Even with the greatest product ideas, if you can't build and launch your product, it remains just an idea. So, your relationship with the engineering organization is all important.
In this chapter, I describe the leader of the engineering organization. I had the good fortune to collaborate on this chapter with one of Silicon Valley's most successful CTOs, Chuck Geiger.
I have often said that, if as product manager you have a good working relationship with your engineering counterpart, then this is a great job. If you don't, you're in for some very tough days. So, in the spirit of developing a better appreciation for what makes a great technology organization, we offer this summary.
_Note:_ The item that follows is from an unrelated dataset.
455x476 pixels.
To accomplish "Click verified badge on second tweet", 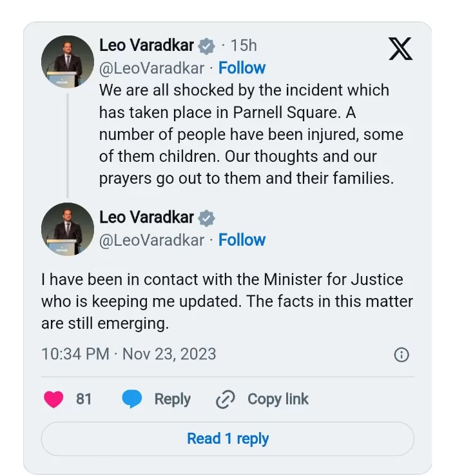I will 206,218.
First, let's be clear which organization we're referring to. This is the organization responsible for architecture, engineering, quality, site operations, site security, release management, and usually delivery management. This group is responsible for building and running the company's products and services.
The titles vary but often include VP engineering, or chief technology officer (CTO). In this chapter, we'll refer to the head of this organization as the CTO, but feel free to substitute the term your company uses.
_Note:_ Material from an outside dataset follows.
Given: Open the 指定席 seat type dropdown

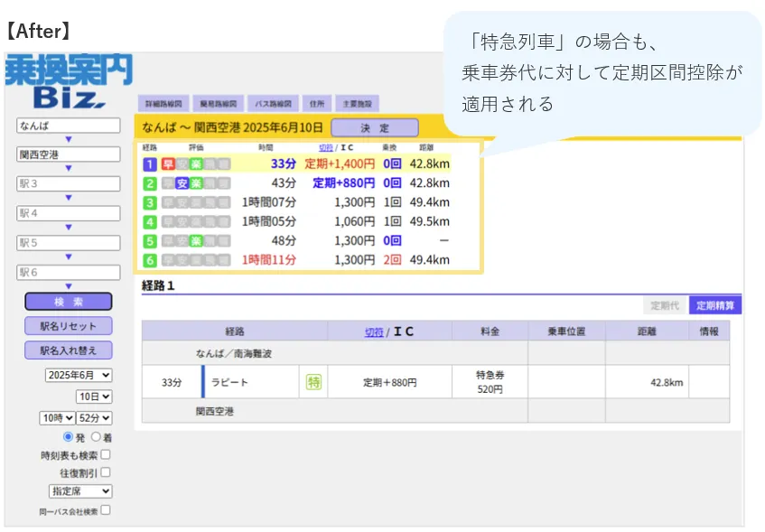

Even with the greatest product ideas, if you can't build and launch your product, it remains just an idea.
There is one title, however, that is often a problem: the chief information officer (CIO). The CIO role is very different from the CTO role. In fact, if your technology organization reports to the CIO, that is a warning flag for many of the pathologies discussed in Chapter 6, “The Root Causes of Failed Product Efforts.”
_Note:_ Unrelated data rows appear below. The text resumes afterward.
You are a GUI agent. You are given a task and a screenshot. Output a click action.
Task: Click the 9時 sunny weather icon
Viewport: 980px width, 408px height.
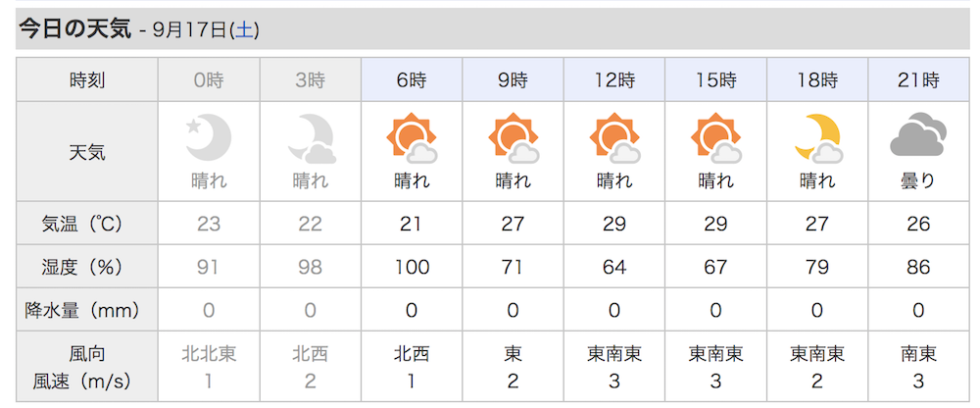(x=514, y=138)
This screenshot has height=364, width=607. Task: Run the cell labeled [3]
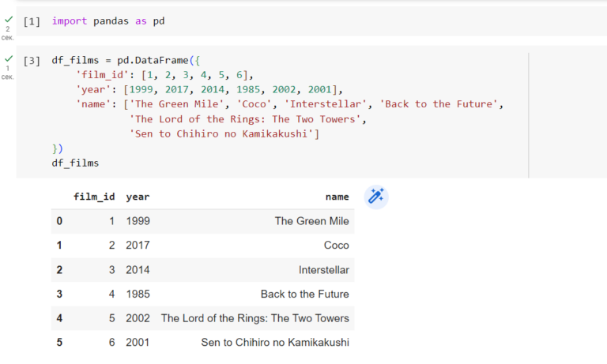pyautogui.click(x=32, y=61)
The hallmark of a great CTO is a commitment to continually strive for technology as a strategic enabler for the business and the products. Removing technology as a barrier, as well as broadening the art of the possible for business and product leaders, is the overarching objective.
To that end, there are six major responsibilities of a CTO. We present them here in priority order and discuss how each is typically measured.
Build an excellent organization with a strong management team committed to developing the skills of your employees. We typically measure effectiveness here by looking at development plans for all the employees, the retention rate, and the evaluation of the managers and the overall product and technology organization by the rest of the company.
Represent technology in the overall strategic direction and leadership of the company, working with other company executives to help inform direction, M&A activity, and build/buy/partner decisions.
Make sure this organization can rapidly, reliably, and repeatedly deliver quality product to market. There are several measures of delivery, including the consistency and frequency of release vehicles, and the quality/reliability of the delivered/launched software. The main obstacle to rapid delivery is often technical debt, and it is the responsibility of the CTO to ensure that the company is keeping this at a manageable level and not allowing the problem to cripple the organization's ability to deliver and compete, which is discussed next.
Make sure the company has an architecture capable of delivering the functionality, scalability, reliability, security and performance it needs to compete and thrive. In companies that have multiple product lines or vertical business units, the CTO needs to be the leader in a cohesive technology strategy looking at the sum, and not just the parts. The CTO is the orchestrator of a company‐wide technology strategy. The measures for architecture will vary based on your business, but in general, we look to ensure that the infrastructure is continuously monitored and advanced to keep pace with the growth of the business, and we measure outages that impact our customers that are due to infrastructure or architectural issues.
Make sure that members of the senior engineering staff are participating actively and contributing significantly throughout product discovery. If your engineers and architects are only being used to write software, then you are only getting a fraction of the value from them you should be. We encourage you to keep an eye on the participation of the engineering organization in product discovery (both duration and coverage) and follow the frequency of innovations credited to the engineering participant.
The CTO will serve as the company spokesperson for the engineering organization, demonstrating leadership in the community with developers, partners, and customers. Leadership of this type can be measured by establishing a university relations/recruitment program and sponsoring or participating in several events per year in the developer community.
You may want to go to lunch with your engineering counterpart and discuss what they see as their biggest challenges and how you might be able to help from the product side. Anything you can do to help each other out will go a long way to creating a truly effective overall product organization, able to discover and deliver winning products.